The Fallout Show is Apocalyptically Good

Even after the huge success of The Last of Us TV show, it was still hard to have very high expectations when it comes to a live-action production based on a beloved video game series, given how many such attempts missed the mark completely. In that regard, Fallout on Prime was a feat and such a pleasant surprise, managing to be both a worthy adaptation of the world of the games, and remain a solid post-apocalyptic Sci-Fi show that can completely stand on its own.

One of the most impressive things about the show is that it can be watched by both people who love the games and are familiar with the backstory and some of the things that are not initially revealed to the audience, and by people who are totally new to this world, with the latter group not feeling like they are missing on anything. The way the story builds up keeps you hooked from the first episode, and certain crucial plot points are revealed quite cleverly, showing important details in a way that is both interesting to someone unfamiliar with the games and at the same time doesn't become boring to those who already have an idea of what is actually going on.

It's clear that the show is made by people who genuinely love the source material. There are countless references and nods to the games, locations, plot points, items, even parts of the gameplay scattered throughout every episode, done in a way that feels totally sincere and not gimmicky or cheap. It's also commendable how they managed to maintain such a perfect balance between the themes of a nuclear bombing that had a severe impact on humanity and the trademark dark humour of the Fallout series. Plus the way music is utilised as part of storytelling throughout the show, especially in the opening scene, is nothing short of brilliant.

A big reason for the show's success is the story and the characters, who were practically created from scratch as a standalone part of the Fallout universe. The main cast does a great job in bringing their characters to life. Aaron Moten, Ella Purnell, Walton Goggins, and Kyle MacLachlan all deliver fantastic performances.
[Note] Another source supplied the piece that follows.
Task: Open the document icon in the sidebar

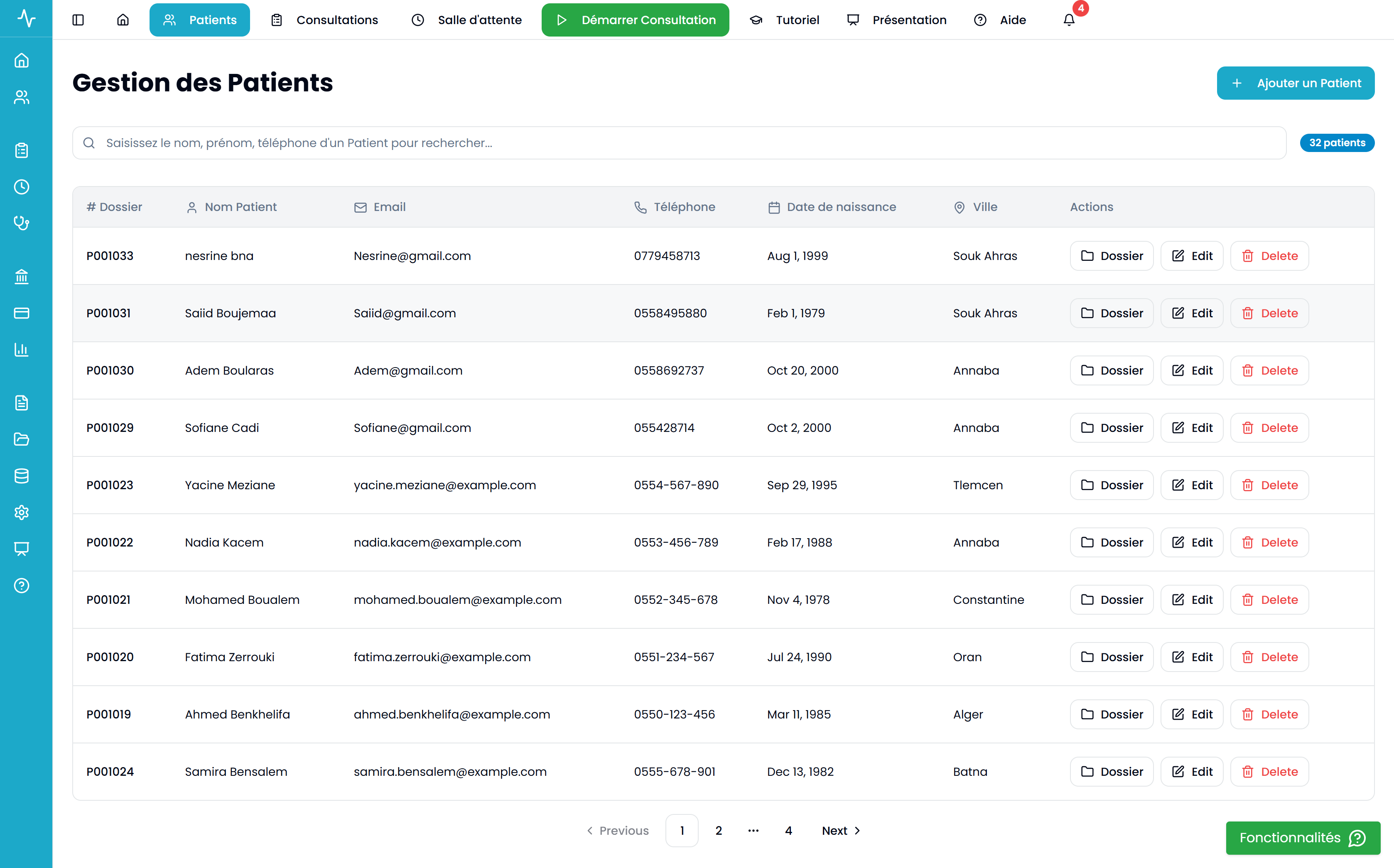Action: (x=21, y=402)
Lucy is a likeable protagonist, and her naivete comes off as believable, given her circumstances, but always makes her look like someone whose heart is in the right place, rather than making her the butt of the joke. Even when she steps outside the safety of her vault and she slowly starts getting disillusioned as she sees a side of the world she didn't know existed, her core characteristics as a character remain unchanged. Which is quite refreshing.

In general, the show succeeds in avoiding to cross the line separating dire circumstances from full nihilism, allowing its characters to maintain their depth and heart and not appear totally one-sided. In the Ghoul's case in particular, the combination of good writing and Walton Goggins' emotional performance, despite him wearing a ton of prosthetics, allows the character to appear as multifaceted, even sympathetic, beyond his questionable actions and motives. Similarly, Maximus' journey, growth, and change of perspective feel both engaging and realistic. And the way the first season ends allows for a ton of
possibilities as to where the story can go. Really looking forward to the now confirmed Season 2.